── GIVEN DATA ──

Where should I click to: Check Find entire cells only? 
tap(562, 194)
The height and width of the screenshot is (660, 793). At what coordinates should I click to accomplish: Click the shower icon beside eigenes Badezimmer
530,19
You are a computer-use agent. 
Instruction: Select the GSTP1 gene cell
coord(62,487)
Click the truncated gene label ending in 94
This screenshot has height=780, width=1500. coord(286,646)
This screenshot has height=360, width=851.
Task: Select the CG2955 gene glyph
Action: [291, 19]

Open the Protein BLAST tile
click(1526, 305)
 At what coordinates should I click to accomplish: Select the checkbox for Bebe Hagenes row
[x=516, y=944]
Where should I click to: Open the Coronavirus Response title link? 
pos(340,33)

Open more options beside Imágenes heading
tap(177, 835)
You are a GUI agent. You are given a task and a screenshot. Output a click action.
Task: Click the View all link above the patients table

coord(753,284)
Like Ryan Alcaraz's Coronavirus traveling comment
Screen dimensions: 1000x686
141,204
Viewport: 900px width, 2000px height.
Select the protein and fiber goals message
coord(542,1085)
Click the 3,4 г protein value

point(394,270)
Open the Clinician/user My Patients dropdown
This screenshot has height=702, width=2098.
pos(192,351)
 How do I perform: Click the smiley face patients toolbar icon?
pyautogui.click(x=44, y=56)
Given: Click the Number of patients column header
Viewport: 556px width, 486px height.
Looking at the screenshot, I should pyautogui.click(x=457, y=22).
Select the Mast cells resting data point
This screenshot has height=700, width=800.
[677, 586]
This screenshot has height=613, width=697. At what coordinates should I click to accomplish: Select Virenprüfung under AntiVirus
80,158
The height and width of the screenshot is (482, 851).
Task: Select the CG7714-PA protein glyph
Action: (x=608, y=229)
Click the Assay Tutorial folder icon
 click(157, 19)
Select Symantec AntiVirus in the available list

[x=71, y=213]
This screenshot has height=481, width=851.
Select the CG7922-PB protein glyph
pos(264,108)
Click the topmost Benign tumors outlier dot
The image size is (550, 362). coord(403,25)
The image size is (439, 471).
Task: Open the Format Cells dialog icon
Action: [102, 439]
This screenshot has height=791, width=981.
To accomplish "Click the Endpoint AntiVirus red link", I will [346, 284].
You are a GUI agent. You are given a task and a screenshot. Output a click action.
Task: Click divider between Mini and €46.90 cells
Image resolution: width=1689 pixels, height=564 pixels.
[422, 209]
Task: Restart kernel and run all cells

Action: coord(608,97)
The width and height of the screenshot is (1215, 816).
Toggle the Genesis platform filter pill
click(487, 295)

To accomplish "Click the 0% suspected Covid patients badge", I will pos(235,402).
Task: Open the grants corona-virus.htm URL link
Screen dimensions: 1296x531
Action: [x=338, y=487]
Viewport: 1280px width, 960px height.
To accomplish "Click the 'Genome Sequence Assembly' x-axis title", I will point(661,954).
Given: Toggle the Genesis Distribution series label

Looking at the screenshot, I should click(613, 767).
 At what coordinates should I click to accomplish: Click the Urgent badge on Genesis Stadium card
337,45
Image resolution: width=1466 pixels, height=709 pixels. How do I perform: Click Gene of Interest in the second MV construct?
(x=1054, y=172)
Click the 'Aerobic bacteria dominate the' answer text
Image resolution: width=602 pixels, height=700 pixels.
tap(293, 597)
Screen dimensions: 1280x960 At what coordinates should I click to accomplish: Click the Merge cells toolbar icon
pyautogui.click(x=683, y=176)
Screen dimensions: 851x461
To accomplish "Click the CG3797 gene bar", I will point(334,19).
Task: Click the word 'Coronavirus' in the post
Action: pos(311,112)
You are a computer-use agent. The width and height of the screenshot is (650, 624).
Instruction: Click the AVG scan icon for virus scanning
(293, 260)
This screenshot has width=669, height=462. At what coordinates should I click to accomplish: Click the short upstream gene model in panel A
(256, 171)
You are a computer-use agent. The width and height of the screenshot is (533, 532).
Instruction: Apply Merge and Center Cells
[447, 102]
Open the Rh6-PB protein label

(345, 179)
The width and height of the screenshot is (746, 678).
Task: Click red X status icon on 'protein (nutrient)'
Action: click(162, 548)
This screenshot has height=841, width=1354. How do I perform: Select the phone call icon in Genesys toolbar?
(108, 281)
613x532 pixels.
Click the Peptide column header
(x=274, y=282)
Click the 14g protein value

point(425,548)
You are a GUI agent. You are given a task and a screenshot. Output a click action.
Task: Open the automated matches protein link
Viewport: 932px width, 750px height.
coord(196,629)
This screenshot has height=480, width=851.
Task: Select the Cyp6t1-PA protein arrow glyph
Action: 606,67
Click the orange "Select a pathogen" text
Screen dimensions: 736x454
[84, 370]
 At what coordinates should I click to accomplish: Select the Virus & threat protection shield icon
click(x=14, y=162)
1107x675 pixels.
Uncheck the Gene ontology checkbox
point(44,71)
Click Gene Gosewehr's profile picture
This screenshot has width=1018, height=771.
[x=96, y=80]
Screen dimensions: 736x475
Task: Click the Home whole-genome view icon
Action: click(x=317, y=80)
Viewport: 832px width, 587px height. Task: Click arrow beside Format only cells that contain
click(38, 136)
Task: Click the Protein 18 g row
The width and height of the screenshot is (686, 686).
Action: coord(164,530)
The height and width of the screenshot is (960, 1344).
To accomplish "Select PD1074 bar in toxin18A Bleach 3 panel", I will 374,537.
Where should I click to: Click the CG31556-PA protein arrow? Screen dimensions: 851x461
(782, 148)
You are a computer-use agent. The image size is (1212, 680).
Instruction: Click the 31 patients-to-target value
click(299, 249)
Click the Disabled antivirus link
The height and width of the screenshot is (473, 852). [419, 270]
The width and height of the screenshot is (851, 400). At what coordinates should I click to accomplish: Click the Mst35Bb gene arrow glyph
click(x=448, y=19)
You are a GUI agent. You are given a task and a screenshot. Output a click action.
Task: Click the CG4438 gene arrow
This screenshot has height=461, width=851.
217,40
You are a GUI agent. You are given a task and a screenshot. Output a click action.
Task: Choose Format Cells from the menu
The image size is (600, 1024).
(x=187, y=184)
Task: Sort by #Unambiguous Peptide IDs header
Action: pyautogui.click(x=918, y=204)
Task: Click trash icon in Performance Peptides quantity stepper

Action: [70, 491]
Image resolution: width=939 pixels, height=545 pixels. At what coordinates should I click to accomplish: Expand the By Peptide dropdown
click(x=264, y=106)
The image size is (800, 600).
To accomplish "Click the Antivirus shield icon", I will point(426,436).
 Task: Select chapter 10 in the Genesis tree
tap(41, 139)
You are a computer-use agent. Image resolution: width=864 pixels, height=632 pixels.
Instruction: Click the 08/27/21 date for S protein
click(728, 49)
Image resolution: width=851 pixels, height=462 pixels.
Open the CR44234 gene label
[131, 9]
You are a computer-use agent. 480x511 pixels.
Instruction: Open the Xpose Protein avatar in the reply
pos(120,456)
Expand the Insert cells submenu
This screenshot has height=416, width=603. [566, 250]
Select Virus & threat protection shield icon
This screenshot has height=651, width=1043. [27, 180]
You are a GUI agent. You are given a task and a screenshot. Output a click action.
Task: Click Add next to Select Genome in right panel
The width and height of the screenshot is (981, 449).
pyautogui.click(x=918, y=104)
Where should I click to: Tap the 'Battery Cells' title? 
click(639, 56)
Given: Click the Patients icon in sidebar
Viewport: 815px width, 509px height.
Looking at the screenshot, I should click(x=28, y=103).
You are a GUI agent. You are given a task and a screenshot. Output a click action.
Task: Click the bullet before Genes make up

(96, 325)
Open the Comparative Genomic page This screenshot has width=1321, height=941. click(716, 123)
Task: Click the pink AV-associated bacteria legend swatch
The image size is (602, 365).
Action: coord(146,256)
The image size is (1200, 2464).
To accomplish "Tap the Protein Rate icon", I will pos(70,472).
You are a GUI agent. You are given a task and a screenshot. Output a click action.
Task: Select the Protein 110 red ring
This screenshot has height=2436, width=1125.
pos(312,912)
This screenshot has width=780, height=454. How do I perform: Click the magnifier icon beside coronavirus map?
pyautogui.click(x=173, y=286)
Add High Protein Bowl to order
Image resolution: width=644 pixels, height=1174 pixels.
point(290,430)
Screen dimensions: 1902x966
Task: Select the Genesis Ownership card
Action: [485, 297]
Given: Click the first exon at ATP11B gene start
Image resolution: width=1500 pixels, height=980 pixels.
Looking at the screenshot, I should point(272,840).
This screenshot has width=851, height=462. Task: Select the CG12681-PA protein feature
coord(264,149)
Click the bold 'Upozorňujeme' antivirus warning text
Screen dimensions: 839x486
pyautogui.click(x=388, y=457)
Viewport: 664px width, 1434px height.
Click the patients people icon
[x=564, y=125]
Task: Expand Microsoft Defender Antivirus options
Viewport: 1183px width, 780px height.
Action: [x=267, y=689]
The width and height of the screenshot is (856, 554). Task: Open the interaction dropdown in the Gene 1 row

───

→ EXERCISE REQUIREMENTS:
A complete answer gives every line of the records holding "computer".

→ PROBLEM SOLUTION:
You are a computer-use agent. 
You are a computer-use agent. The width and height of the screenshot is (650, 624).
You are a computer-use agent. The width and height of the screenshot is (533, 532).
You are a computer-use agent. The image size is (1212, 680).
You are a computer-use agent. Image resolution: width=864 pixels, height=632 pixels.
You are a computer-use agent. 480x511 pixels.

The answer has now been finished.